TASK DESCRIPTION
Look below for the line containing "You are a computer-use agent. Screen"; write out that line and each one after it to the end, exactly, and nothing else.
** DATA SHOWN follows **
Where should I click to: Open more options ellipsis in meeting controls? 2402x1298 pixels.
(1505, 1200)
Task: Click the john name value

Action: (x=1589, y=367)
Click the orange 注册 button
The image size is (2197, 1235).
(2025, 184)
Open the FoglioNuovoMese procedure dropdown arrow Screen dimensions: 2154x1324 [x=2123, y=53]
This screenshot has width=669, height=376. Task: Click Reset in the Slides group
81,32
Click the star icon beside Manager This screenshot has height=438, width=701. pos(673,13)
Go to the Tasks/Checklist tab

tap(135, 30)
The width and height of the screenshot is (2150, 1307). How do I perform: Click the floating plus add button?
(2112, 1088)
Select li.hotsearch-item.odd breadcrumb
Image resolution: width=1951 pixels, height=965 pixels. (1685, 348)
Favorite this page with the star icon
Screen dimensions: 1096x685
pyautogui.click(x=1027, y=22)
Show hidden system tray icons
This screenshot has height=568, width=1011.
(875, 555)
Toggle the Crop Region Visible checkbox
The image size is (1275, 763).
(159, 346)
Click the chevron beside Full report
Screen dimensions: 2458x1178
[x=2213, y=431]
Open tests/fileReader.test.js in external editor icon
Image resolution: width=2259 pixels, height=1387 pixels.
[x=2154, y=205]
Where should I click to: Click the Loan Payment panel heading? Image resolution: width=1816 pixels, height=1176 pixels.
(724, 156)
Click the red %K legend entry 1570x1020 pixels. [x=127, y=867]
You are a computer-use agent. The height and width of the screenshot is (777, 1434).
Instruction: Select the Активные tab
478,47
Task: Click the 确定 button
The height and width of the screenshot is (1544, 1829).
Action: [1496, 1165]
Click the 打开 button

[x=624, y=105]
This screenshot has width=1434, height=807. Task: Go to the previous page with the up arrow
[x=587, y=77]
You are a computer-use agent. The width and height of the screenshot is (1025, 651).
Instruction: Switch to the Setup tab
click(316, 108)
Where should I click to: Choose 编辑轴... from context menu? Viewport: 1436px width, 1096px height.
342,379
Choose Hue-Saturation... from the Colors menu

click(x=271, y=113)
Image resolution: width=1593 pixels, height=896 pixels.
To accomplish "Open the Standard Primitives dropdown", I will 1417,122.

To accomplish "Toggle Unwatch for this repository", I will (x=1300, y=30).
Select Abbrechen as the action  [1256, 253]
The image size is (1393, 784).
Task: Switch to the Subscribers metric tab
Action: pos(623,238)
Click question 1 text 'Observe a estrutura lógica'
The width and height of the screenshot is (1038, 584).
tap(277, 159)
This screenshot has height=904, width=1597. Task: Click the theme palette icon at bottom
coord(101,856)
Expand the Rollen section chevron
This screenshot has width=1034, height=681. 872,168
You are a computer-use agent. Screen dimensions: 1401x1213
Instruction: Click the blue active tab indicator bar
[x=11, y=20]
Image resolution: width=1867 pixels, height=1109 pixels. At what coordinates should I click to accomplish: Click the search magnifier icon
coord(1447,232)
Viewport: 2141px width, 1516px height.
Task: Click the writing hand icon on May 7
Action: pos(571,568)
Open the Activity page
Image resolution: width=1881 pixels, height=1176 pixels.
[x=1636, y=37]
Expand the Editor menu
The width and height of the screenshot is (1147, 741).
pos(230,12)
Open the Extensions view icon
** End of DATA SHOWN **
EXERCISE ANSWER
You are a computer-use agent. Screen dimensions: 1401x1213
Instruction: Click the blue active tab indicator bar
[x=11, y=20]
Image resolution: width=1867 pixels, height=1109 pixels. At what coordinates should I click to accomplish: Click the search magnifier icon
coord(1447,232)
Viewport: 2141px width, 1516px height.
Task: Click the writing hand icon on May 7
Action: pos(571,568)
Open the Activity page
Image resolution: width=1881 pixels, height=1176 pixels.
[x=1636, y=37]
Expand the Editor menu
The width and height of the screenshot is (1147, 741).
pos(230,12)
Open the Extensions view icon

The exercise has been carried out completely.